Authors: Kai Yang, Ye Wang, Bin Wang, Wentao Liu, Xiaolu Ding, Jun Zhu, Ming Chen, Peng Yao, Zhixin Qiu
Affiliation: CCB Financial Technology Co. Ltd, China
Description: 1. Data Analysis
This competition provided 5000 pieces of training data officially. Upon analyzing the data, we found that it can be classified into four categories: round, oval, square, and triangular, with the round and oval categories being the primary ones. The training set contains various conditions, including multi-directional rotations, uneven colors, overlapping seals, and indistinct seal patterns.
2. Data Processing
When it comes to data analysis, we began by re-annotating the training set images and enlarging them to squares. We then rotated the data and produced a total of 15,000 images. Data generation was carried out on difficult samples, including those with overlapping or blurry stamps. Prior to generating the seal data, we gathered a large number of company and organization names from the internet. Then, we generated the rotation angle and position of each individual character based on its length and merged them into the seal's background image. Moreover, we output the coordinates of the outer edge points of the text.

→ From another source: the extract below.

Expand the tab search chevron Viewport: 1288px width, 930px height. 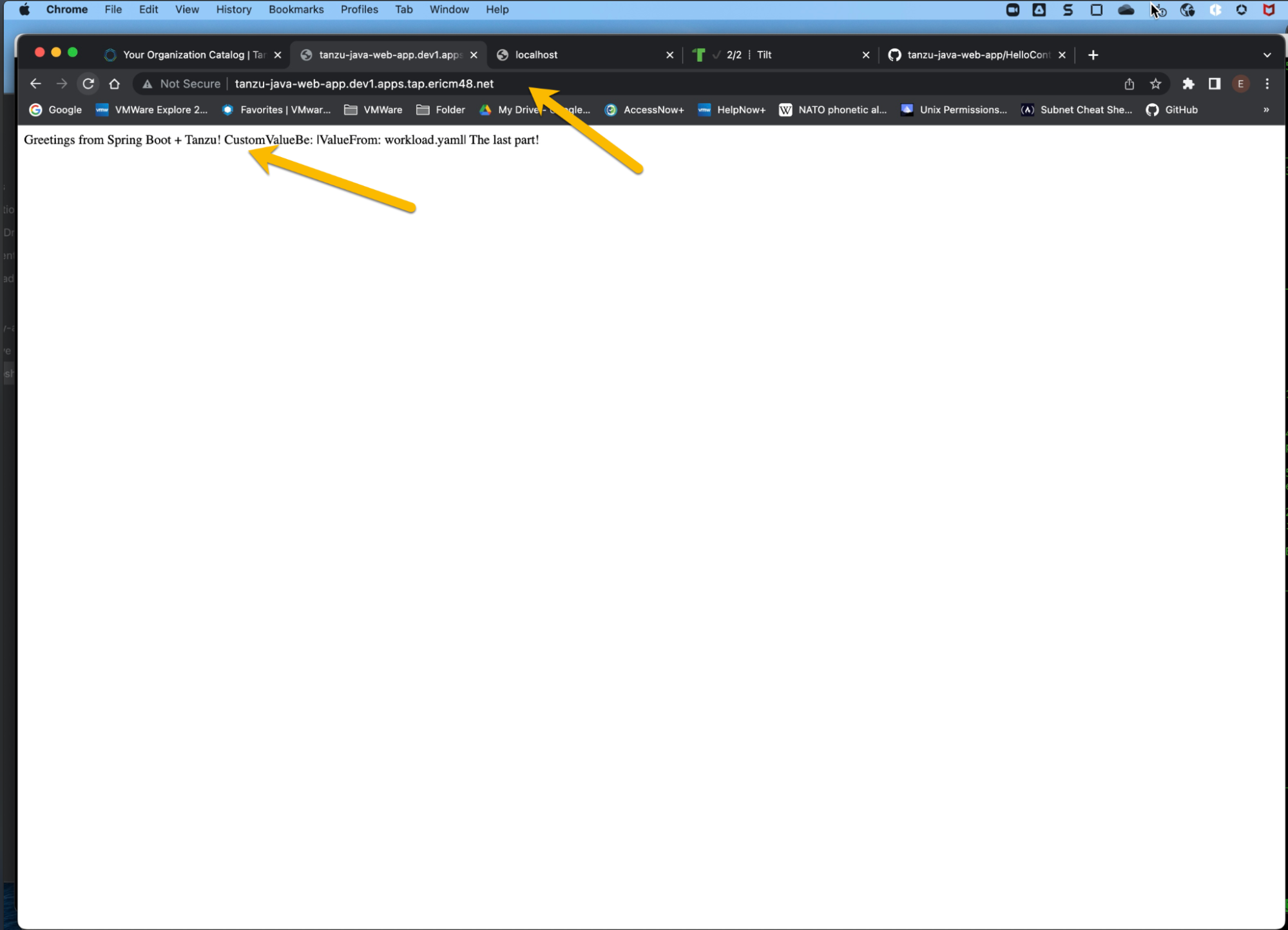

To create a more realistic representation of seals in the generated data, we incorporated various colors, fonts, backgrounds, and textures. The base image for each seal was created by randomly cropping backgrounds, and we used RGBA format during data generation to allow for control over the color depth of the seal by adding a transparency channel. We also included two types of seal borders: solid and fragmented.
3. Model Introduction
In this segmentation task, we employed a “voting ensemble” method to detect the content of the seal title. Five models are utilized in the method, namely Mask R-CNN, K-Net, Segformer, Segmenter, and UperNet. Each model generates a mask. And we utilize a majority vote to derive the final mask, which allows us to identify the seal title area on the mask.